Corriere del Veneto (Treviso e Belluno)
Allievi: «Immigrati e regole, è tutto da cambiare»
Il sociologo: gli irregolari vanno bloccati all’origine
Come sempre, il problema sta nella giusta distanza da cui si osserva il problema. Se noi guardiamo soltanto al barcone che attraversa il Mediterraneo, stipato di poveri disgraziati, non potremo mai capire (e tanto meno potremo trovare soluzioni efficaci) un fenomeno epocale e ineluttabile come quello delle migrazioni. «Bisogna guardare da più lontano, cambiare scala interpretativa», scrive Stefano Allievi. Anzi, bisogna proprio «cambiare tutto».

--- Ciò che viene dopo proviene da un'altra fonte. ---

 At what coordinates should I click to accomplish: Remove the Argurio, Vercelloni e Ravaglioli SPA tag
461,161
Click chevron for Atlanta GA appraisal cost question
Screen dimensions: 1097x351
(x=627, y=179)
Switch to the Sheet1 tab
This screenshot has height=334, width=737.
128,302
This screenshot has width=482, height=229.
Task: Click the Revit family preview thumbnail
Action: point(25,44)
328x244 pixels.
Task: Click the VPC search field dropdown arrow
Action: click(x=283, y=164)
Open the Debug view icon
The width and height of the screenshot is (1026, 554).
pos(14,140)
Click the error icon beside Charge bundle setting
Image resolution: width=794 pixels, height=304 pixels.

Così si intitola l’ultimo saggio del sociologo padovano, docente del Bo e direttore del master sull’Islam in Europa (Immigrazione, cambiare tutto, edito da Laterza, 142 pagine, 14 euro, seguito ideale del fortunatissimo «Tutto quello che non vi hanno mai detto sull’immigrazione», scritto con il demografo e senatore della Repubblica Gianpiero Dalla Zuanna). E, nel tutto che bisogna rovesciare, ci sono anche un bel po’ di luoghi comuni sulle migrazioni che ne hanno accompagnato la narrazione dominante. Da destra e da sinistra.

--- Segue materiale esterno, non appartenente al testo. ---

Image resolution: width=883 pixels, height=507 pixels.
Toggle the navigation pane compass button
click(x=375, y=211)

Professor Allievi, partiamo da qui: piacciano o meno, l’Europa può permettersi di fare a meno dei migranti?
«Il contesto in cui siamo immersi è un contesto di mobilità in continuo aumento, semplicemente perché il mondo è grande e sono sempre di più le persone che vogliono, o devono, spostarsi. Vi stupirà sapere che la Germania e la Gran Bretagna sono tra i primi Paesi europei da cui la gente emigra, non certo per bisogno. Dunque, è vero e documentato che l’Europa ha bisogno di 3 milioni di persone ogni anno, perché questo è il differenziale negativo tra chi esce dal mondo del lavoro e chi vi entra».
Cosa se ne può dedurre? «Che 280 mila sbarchi ogni anno sono evidentemente un problema se arrivano per intero qui da noi, mentre potrebbero essere un pezzo della soluzione se ce li dividessimo fra tutti in Europa. Per altro, ce lo dicono fior di ricerche a livello mondiale: per ogni posto di lavoro creativo e qualificato, se ne generano altri 5 di lavori “normali”. Chi li farà?».

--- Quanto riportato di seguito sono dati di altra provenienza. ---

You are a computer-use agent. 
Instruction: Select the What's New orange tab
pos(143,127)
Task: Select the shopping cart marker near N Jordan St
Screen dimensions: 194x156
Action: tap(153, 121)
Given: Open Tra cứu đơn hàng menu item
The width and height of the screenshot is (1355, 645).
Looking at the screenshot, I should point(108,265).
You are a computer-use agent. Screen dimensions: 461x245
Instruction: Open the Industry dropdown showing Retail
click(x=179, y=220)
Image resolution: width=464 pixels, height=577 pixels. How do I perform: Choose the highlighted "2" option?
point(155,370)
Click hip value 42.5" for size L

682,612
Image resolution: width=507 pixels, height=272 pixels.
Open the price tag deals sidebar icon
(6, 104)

Quindi, la visuale si sposta: la vera questione è come siamo capaci di gestire questi flussi migratori?
«Proprio così. Oggi, purtroppo, la gestione è lasciata interamente a due fattori: le condizioni meteo e i trafficanti di uomini. Faccio notare che i trafficanti fanno scouting e incentivano un tipo di emigrazione preoccupante per livello medio di istruzione e di competenze, che sono bassissime».
La prima cosa da fare per prendere in mano la situazione?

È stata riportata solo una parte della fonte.